Exploring the potential of Social Commerce for Data-Driven Decisions: perspectives from Information Systems
Posted on: 2025-03-25 12:51:27
On Tuesday, March 25, 2025, a Visiting Lecturer activity was held that discussed interesting topics regarding Social Commerce (S-Commerce) presented by Suaini Binti Sura, Senior Lecturer at Universiti Malaysia Sabah (UMS), in a presentation entitled "from Data to Decision: Mining Social Commerce for IS-Driven Insight."This topic is very relevant for Informatics students, especially those interested in the field of Information Systems (SI), E-commerce, and Data Mining.
The activities are part of the activities of World Class University (WCU) Faculty of Science and Mathematics, Department of Informatics. PIC of this activity is Dinar Mutiara Kusumo Nugraheni, S.T., MInfo Tech (Comp), Ph.D.
The purpose of this visiting lecturer presentation is to provide insight into how technology can be used to explore consumer behavior and assist in data-driven decision making in the world of social commerce.
What is Social Commerce?
Social Commerce is a combination of e-commerce and social media. In a nutshell, social commerce leverages social media platforms to simplify the buying and selling process, where social interaction and User-Generated Content (UGC) have a major influence on purchasing decisions. In social commerce, consumers not only buy products, but also get involved in the community and share their experiences.
The importance of Information Systems in Social Commerce
Information Systems (SI) function to manage data, software, hardware, and processes needed to support decision-making within the organization. In the context of social commerce, information systems play an important role in analyzing consumer behavior, managing interactions, and processing big data generated through social interactions on social media.
Research approach: Eye Tracking and Data Mining/Machine Learning
Dr. Suaini Bint Sura explained two interesting research methods, namely eye tracking and data mining/machine learning (ML), to explore consumer behavior in a social commerce environment.
1. Eye Tracking:
- Eye tracking is a technology used to track a user's eye movements when they interact with visual content. Instagram Facebook using this technology, researchers can identify the areas that attract the most attention of users, for example on platforms such as Facebook or Instagram. This Data helps entrepreneurs to understand consumer preferences and devise more effective marketing strategies.
- in the studies carried out, it was found that there are significant differences in the visual behavior of users among different social platforms. Facebook Instagram and area of interest (AOI) show different patterns of attention.
2. Data Mining and Machine Learning:
- Data Mining and Machine Learning are used to analyze big data generated from user interactions on social media. With sentiment analysis and association rules, researchers can understand consumer reactions to products and services sold on social platforms. For example, analysis of comments, likes, and shares can reveal patterns of user behavior that are useful for increasing engagement and sales conversions.
- for example, research conducted on social media platforms such as Facebook in the context of Health shows how Pattern analysis can help in building models of user engagement.
Difference between E-Commerce and S-Commerce
It is important for Informatics students to understand the fundamental difference between e-commerce and s-commerce:
- E-Commerce: the main focus is efficiency in buying and selling transactions. In e-commerce, interactions with consumers are generally one-way, such as when a consumer searches for a product on a website and makes a purchase.
- Social Commerce: more emphasis on social interaction between consumers and the online community. In s-commerce, customers can interact directly with sellers and other consumers, sharing experiences and product recommendations. This creates a more social and interactive experience compared to traditional e-commerce transactions.
Information Systems success Model (IS Success Model)
In the context of social commerce research, the IS Success Model is applied to assess the extent to which system quality (e.g. website quality), social feature quality, and product quality affect consumer satisfaction and transaction success. The results showed that the quality of the system and social features have a positive impact on the perception of usability and consumer satisfaction, which in turn increases business success.
Challenges and future direction
While social commerce offers many opportunities, there are some challenges that need to be addressed:
- Data quality: the Data used in the analysis is often of varying quality, both in terms of accuracy and completeness.

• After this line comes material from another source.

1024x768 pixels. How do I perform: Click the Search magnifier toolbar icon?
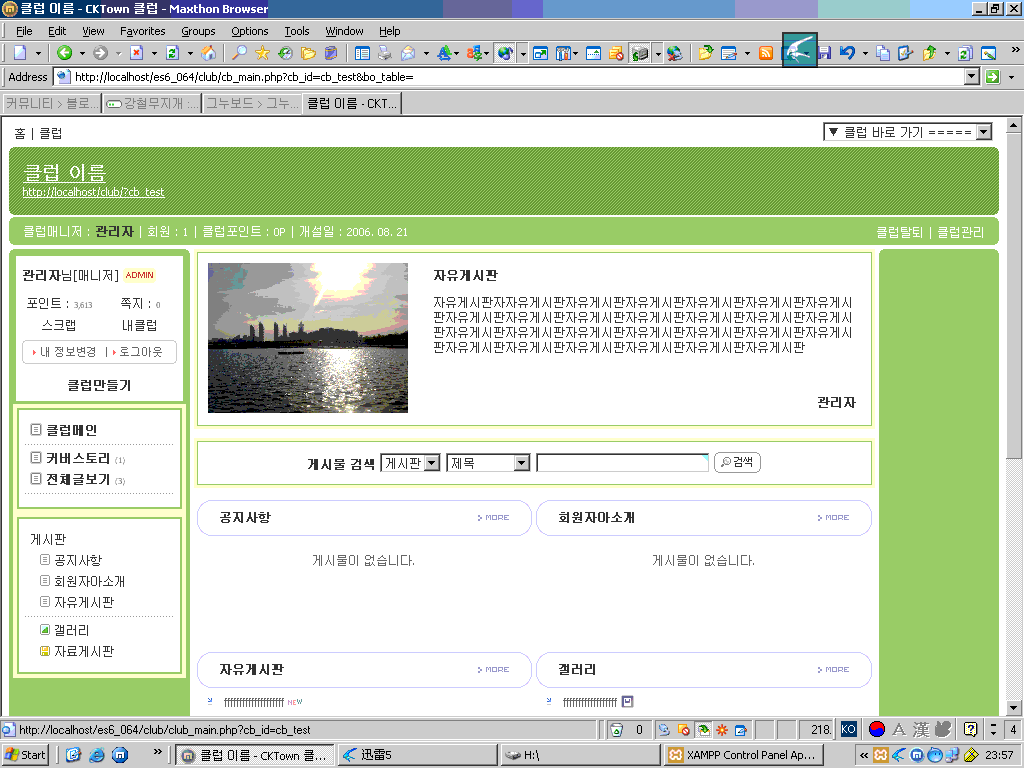[240, 53]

- Multiplatform data integration: integrating data from multiple social media platforms can be a big challenge, especially in real-time processing.
- Real-time processing scalability: processing data at scale in real time requires robust infrastructure and more advanced technologies.

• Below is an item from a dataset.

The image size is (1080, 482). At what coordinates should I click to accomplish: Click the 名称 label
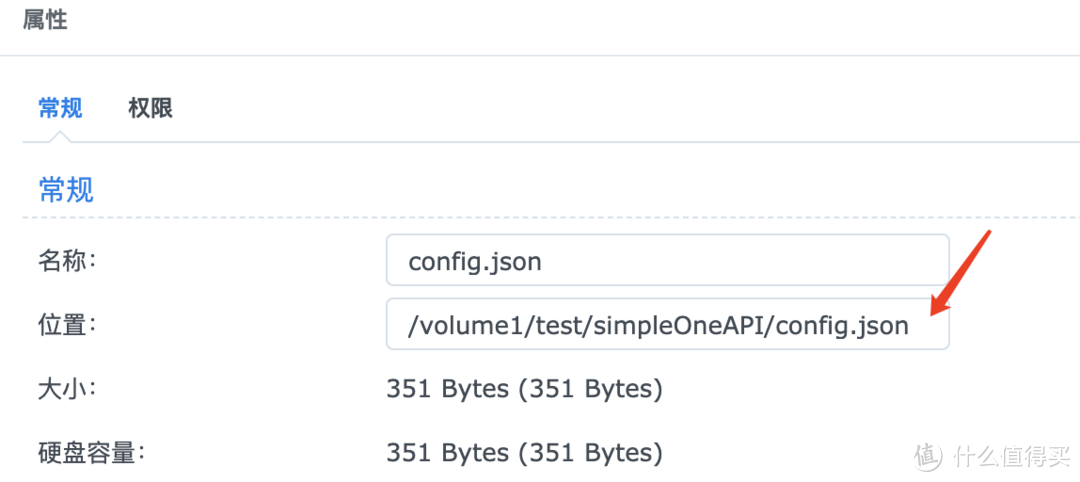pos(66,262)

In the future, AI, AR/VR, and blockchain technologies are expected to play an important role in addressing these challenges, strengthening sentiment analysis, and increasing trust and transparency in social transactions.

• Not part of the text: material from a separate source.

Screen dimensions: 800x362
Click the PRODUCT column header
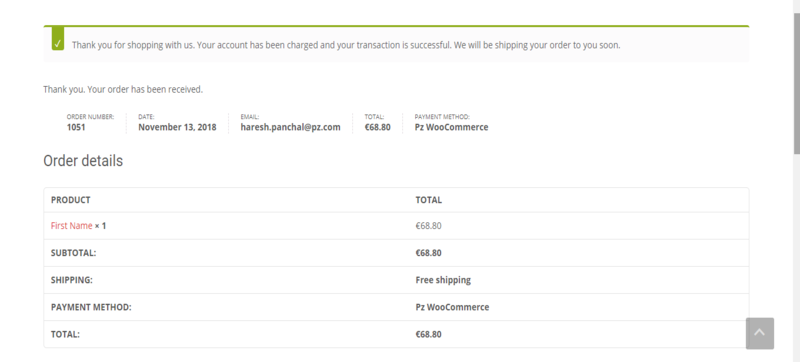(x=70, y=200)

For Informatics students, an understanding of social commerce and the application of Information Systems in the digital business world is a much-needed skill. Approaches that combine technologies such as eye tracking and machine learning open up opportunities to explore deeper insights into consumer behavior. In addition, an understanding of the challenges and future direction of social commerce provides an overview of how we can adapt to rapid technological change and create innovative solutions in this field.
So, for those of you who are interested in technology and digital business, knowledge of social commerce and the application of advanced technology in it will open up many career opportunities in the future.